On weekends, the bar can be filled to overflowing but the crowds were thinner yesterday. Only a handful of die-hard riders were hanging around the bar yesterday morning, sipping sodas and coffee while waiting to see who would show up for one of the group's rides, which can easily go for 100 miles.

Most said they could ride by themselves, but would rather wait for more people.

"You can have as much fun riding by yourself as you can with other people, but when you get to where you're going, who are you going to talk to?" asked Lembach.

Even though most of the bikers were forced to go on short solo trips, about 40 gathered yesterday afternoon to have a few drinks before going home.
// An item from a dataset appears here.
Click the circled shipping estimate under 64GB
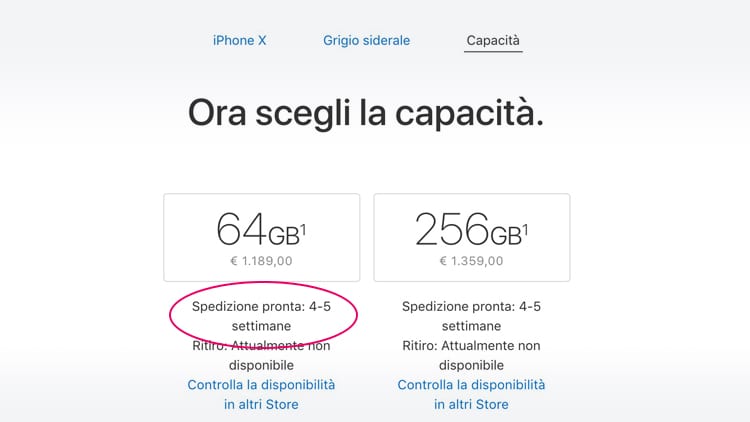tap(261, 316)
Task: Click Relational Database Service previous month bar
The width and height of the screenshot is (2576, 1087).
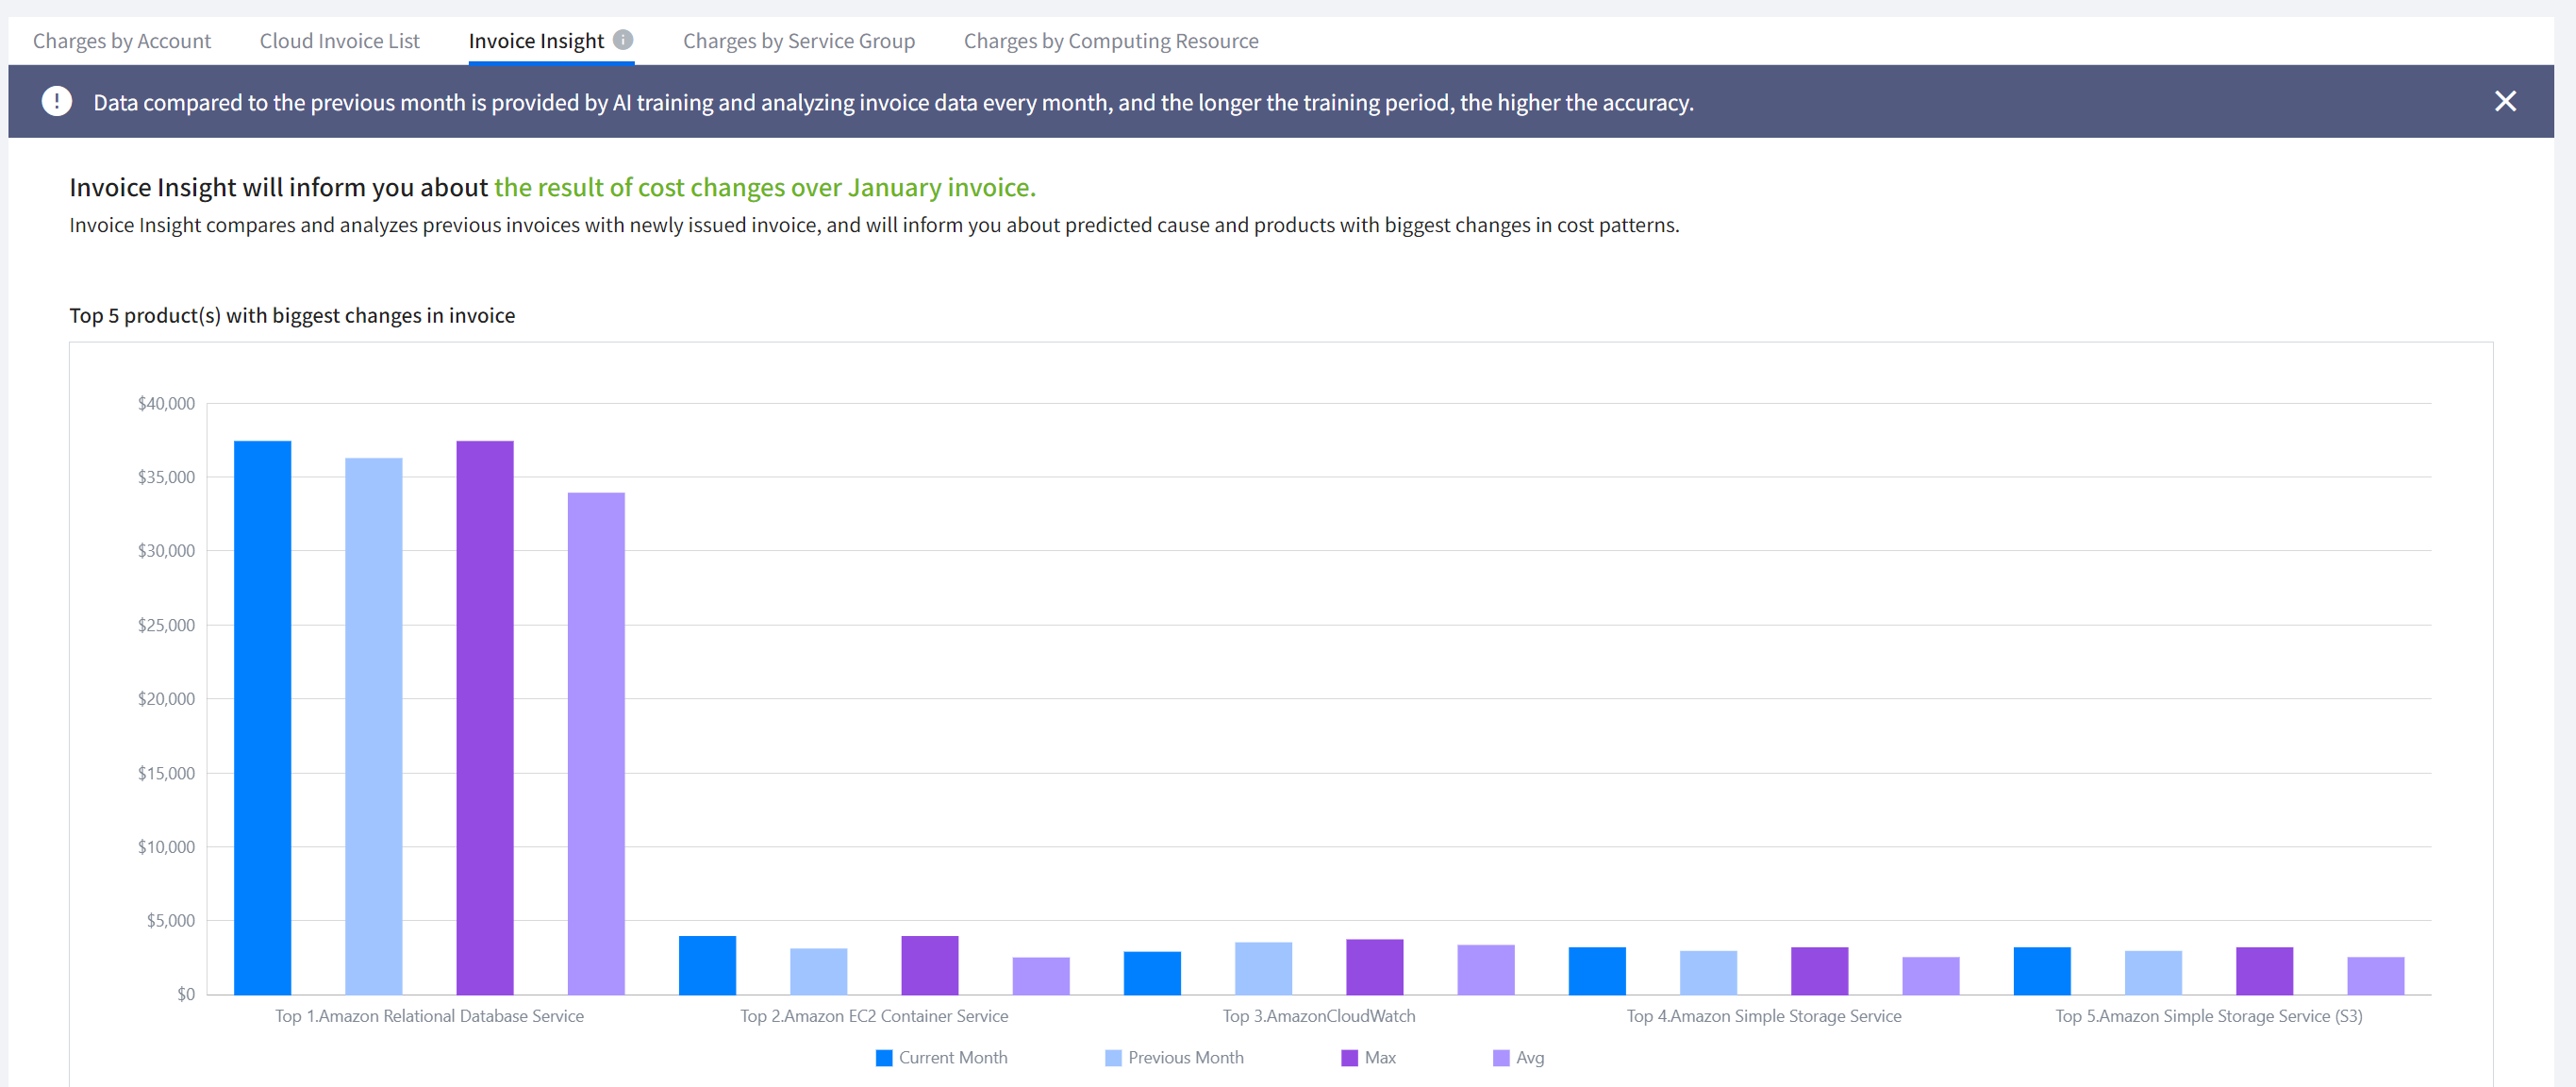Action: pyautogui.click(x=373, y=725)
Lembach, who has a goatee and was sporting sunglasses, enjoys the bar's reputation as a rough-and-tumble joint. Motorists honk their horns, occasionally throw empty soda cans or even park across the street to gawk and take pictures.

"Sure, people see all of us and assume it's a scary place, but there's never been a problem here," Lembach said.

And while there are typical bar signs on the inside -- "Please do not breathe while I'm smoking," reads one -- the Daniels try to provide a family environment.

Bikers aren't allowed to wear patches that signify which, if any, motorcycle gang they belong to. They regularly warn each other not to curse, fearing the wrath of "Ms. Em," Emily Daniels, the family matriarch who lives above the bar and has been known to escort burly bikers with salty language out the door. And despite the hard-liquor aura of their helmets and leather, light beer is the drink of choice for most and some even avoid that.

"I learned a long time ago that beer and Harleys don't mix," said Tony Green, 63, an Arbutus resident who has been coming to the bar for nearly 40 years, as he drank a diet soda.

The family makes the best of keeping their 365-day schedule. On most major holidays, the family provides a free buffet for customers.

Many say they are comfortable bringing their families to the bar. Ted McGallagher and his wife, Cathy, visit the bar every major holiday with their son, aptly named Ryder, a 13-year-old seventh-grader at Catonsville Middle School.

"We don't have family here so we could come here because we felt comfortable," said Ted McGallagher.